Task item: Emit an exact copy of the lines running from the start of the records to the line containing "Given: Go to Amazon home logo", both included.

Source records:

+-------+

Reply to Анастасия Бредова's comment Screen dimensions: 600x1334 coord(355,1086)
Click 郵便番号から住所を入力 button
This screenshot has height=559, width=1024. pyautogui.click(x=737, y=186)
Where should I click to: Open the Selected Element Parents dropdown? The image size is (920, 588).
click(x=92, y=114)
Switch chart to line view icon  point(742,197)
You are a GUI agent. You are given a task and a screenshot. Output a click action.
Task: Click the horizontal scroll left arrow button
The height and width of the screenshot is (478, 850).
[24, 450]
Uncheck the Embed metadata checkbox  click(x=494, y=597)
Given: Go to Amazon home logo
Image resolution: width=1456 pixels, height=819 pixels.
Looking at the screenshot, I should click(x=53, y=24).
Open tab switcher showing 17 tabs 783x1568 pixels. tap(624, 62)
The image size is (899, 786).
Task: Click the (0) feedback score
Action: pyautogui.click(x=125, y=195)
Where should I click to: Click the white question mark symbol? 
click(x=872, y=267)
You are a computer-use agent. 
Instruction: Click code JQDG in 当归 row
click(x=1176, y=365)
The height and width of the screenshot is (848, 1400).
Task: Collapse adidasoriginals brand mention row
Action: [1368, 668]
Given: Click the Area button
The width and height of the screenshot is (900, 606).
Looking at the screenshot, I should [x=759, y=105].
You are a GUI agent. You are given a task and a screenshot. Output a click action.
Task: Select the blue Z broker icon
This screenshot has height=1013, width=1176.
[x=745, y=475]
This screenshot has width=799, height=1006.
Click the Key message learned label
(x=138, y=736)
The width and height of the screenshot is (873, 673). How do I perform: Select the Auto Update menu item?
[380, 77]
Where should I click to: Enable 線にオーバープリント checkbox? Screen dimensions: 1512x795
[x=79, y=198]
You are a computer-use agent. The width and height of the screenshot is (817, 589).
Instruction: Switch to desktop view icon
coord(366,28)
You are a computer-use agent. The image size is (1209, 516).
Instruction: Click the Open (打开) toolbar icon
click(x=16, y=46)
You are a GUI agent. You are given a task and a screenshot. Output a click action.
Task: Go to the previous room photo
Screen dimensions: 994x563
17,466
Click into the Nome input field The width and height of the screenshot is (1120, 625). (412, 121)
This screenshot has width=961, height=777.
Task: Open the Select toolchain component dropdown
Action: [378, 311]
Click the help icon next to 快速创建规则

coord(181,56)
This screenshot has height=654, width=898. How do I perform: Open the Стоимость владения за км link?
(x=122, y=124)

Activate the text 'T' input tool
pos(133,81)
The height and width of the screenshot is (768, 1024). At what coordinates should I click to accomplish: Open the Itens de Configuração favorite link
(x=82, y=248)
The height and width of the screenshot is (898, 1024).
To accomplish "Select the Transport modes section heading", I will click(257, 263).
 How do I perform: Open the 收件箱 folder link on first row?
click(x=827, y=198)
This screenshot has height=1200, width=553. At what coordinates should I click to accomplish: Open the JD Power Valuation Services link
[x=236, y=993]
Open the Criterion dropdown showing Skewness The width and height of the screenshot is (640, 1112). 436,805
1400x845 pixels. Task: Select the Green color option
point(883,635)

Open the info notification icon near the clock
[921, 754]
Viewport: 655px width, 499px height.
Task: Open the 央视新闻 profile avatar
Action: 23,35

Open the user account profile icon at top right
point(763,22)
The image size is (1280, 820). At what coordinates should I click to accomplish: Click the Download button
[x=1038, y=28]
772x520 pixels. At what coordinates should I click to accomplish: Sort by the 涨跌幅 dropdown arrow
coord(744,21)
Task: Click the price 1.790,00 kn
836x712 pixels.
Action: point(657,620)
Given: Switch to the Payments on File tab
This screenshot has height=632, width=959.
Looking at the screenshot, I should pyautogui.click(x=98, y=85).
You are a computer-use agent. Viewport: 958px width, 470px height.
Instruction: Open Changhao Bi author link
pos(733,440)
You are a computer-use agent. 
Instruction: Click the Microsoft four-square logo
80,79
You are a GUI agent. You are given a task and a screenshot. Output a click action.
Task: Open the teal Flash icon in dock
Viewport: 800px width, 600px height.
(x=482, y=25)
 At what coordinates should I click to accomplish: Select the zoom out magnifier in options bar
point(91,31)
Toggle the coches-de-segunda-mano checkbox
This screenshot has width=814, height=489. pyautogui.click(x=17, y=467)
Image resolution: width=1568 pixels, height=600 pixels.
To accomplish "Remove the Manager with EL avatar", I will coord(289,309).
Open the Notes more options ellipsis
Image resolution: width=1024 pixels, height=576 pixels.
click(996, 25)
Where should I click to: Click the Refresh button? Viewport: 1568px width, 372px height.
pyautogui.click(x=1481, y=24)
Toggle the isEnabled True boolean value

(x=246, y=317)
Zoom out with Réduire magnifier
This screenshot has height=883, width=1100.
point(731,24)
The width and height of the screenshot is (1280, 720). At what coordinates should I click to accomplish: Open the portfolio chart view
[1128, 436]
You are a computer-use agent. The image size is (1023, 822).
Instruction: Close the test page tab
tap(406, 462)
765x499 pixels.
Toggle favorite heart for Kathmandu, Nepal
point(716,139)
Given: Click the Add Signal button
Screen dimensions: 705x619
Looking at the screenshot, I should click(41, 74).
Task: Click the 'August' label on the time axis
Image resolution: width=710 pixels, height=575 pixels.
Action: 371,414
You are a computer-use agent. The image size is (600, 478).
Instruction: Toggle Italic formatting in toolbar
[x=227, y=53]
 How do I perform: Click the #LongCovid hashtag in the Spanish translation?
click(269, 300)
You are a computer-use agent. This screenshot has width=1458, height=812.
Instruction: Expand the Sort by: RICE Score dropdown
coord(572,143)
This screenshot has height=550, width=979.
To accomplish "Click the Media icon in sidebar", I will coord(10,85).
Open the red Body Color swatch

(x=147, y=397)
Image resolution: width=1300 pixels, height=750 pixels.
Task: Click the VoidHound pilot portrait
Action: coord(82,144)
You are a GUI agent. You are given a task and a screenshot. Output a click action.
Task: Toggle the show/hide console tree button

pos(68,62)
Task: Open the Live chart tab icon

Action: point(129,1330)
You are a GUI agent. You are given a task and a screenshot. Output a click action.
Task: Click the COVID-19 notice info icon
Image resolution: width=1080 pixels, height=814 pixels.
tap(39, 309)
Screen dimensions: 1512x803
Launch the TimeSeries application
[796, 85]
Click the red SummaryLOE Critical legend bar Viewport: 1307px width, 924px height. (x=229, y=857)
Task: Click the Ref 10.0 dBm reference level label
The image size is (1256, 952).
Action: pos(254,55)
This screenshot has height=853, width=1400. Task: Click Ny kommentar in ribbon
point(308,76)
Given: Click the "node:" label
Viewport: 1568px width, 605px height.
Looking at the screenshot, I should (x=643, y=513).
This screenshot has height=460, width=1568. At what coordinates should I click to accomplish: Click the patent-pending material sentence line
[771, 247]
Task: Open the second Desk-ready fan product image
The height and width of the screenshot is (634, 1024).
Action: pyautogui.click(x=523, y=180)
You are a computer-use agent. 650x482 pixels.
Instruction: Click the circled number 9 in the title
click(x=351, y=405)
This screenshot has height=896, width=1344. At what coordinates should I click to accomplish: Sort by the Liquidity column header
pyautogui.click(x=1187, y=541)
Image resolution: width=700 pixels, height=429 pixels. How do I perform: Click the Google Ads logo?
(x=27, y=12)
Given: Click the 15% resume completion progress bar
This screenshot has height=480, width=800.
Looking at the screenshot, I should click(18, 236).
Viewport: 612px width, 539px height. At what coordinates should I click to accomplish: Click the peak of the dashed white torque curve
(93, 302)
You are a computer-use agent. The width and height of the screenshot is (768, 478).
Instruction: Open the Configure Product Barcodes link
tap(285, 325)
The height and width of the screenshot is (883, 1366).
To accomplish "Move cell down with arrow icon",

+-------+

Task response:
Reply to Анастасия Бредова's comment Screen dimensions: 600x1334 coord(355,1086)
Click 郵便番号から住所を入力 button
This screenshot has height=559, width=1024. pyautogui.click(x=737, y=186)
Where should I click to: Open the Selected Element Parents dropdown? The image size is (920, 588).
click(x=92, y=114)
Switch chart to line view icon  point(742,197)
You are a GUI agent. You are given a task and a screenshot. Output a click action.
Task: Click the horizontal scroll left arrow button
The height and width of the screenshot is (478, 850).
[24, 450]
Uncheck the Embed metadata checkbox  click(x=494, y=597)
Given: Go to Amazon home logo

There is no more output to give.